## What is asked
Extract every line of the items below that contains the string "cell". Treat the match as case-sensitive.

## Excerpted records
--------

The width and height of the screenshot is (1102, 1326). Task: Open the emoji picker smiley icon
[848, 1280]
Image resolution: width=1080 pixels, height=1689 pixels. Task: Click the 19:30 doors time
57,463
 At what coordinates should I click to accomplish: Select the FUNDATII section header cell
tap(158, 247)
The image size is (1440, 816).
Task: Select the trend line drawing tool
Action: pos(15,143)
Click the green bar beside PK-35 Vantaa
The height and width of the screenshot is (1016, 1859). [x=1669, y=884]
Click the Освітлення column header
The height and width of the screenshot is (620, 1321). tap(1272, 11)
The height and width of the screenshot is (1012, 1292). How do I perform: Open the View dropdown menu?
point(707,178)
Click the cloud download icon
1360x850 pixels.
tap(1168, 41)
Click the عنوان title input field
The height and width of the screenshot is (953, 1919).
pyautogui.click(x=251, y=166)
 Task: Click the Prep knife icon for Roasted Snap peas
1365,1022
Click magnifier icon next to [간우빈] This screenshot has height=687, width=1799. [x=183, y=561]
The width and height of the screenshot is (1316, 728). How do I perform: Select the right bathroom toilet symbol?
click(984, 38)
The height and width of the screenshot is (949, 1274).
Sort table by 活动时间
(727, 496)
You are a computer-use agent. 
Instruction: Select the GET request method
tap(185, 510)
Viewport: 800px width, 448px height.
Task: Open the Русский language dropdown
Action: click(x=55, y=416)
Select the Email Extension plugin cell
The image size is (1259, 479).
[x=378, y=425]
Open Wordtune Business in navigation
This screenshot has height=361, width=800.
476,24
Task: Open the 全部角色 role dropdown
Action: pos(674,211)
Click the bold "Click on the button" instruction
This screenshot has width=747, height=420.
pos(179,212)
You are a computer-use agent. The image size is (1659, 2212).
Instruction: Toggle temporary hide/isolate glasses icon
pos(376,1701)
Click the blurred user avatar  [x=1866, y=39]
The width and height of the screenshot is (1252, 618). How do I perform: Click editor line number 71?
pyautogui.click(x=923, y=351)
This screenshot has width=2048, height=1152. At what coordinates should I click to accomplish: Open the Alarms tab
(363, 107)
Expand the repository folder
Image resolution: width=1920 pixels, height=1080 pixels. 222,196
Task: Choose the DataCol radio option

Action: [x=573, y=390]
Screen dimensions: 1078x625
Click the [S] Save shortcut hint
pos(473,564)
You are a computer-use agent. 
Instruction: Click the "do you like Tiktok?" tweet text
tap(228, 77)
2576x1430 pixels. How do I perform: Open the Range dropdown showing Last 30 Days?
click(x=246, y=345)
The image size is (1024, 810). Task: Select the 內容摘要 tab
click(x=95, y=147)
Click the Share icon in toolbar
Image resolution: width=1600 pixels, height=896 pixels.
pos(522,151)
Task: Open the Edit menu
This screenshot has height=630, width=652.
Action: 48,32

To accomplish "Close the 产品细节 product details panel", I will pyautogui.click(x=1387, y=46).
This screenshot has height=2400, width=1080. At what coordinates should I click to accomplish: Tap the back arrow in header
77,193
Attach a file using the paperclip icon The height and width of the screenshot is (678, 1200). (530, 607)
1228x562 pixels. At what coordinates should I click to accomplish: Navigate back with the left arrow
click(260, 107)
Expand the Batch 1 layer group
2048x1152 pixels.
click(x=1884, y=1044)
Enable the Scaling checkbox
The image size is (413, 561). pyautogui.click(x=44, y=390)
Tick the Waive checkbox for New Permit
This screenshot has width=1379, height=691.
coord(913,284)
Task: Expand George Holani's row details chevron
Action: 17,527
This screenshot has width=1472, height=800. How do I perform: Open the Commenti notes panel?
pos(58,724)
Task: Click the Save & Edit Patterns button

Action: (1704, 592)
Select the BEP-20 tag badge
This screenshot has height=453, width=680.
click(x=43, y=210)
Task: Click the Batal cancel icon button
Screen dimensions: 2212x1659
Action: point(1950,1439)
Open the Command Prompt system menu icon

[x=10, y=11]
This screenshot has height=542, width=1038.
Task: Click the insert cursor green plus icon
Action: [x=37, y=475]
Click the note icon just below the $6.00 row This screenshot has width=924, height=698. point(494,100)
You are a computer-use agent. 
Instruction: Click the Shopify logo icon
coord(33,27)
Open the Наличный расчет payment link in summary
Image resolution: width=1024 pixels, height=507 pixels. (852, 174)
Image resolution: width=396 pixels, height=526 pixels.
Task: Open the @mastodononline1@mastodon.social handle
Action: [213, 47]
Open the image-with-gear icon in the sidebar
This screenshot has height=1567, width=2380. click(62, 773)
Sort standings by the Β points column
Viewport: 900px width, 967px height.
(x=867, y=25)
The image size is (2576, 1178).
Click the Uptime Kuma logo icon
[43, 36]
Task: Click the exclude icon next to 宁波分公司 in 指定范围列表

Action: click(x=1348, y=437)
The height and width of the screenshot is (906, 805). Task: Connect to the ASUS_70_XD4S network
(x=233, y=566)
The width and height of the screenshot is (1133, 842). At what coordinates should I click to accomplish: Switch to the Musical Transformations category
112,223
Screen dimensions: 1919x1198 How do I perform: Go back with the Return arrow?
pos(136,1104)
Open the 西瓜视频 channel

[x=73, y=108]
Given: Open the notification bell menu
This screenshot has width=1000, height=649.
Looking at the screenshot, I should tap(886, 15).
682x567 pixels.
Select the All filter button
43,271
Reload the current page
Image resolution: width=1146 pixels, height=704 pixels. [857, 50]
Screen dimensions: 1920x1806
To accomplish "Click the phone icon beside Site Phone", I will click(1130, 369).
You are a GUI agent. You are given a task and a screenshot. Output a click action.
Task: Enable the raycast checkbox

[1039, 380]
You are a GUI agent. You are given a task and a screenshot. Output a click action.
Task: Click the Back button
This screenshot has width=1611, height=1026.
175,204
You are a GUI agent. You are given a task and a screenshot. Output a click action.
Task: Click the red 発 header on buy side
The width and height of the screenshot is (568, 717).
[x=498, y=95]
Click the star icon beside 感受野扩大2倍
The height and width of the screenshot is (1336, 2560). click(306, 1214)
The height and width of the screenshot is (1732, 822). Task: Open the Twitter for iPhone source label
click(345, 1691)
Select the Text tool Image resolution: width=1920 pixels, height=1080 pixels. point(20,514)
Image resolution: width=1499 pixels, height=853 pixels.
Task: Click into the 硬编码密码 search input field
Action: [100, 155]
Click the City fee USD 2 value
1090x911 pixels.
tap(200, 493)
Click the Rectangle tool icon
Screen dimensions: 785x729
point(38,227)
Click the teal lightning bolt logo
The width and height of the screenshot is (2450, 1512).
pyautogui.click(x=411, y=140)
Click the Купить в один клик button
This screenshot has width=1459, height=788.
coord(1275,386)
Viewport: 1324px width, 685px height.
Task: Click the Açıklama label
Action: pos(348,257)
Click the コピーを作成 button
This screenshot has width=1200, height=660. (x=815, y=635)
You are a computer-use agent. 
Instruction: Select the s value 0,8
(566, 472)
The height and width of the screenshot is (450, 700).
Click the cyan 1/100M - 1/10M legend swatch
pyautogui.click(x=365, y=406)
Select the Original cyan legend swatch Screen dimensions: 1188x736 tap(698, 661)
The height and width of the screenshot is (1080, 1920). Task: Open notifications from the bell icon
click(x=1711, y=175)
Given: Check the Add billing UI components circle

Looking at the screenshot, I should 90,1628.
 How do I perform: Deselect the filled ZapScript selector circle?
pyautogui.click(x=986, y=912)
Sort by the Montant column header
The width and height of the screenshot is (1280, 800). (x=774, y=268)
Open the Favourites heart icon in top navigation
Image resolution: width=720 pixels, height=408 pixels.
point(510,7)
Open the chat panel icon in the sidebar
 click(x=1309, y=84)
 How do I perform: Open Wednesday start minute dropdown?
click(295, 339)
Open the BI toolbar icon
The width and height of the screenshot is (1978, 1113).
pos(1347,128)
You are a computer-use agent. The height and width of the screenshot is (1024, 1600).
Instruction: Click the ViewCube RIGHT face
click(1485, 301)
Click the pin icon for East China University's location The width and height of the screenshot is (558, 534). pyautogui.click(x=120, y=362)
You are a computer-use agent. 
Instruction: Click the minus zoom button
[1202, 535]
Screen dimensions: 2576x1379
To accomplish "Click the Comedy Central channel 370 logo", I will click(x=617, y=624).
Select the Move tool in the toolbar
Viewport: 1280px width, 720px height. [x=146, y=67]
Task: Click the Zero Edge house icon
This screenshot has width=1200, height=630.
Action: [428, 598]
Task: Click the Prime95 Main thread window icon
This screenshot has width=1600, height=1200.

--------

## Full response
 At what coordinates should I click to accomplish: Select the FUNDATII section header cell
Select the Email Extension plugin cell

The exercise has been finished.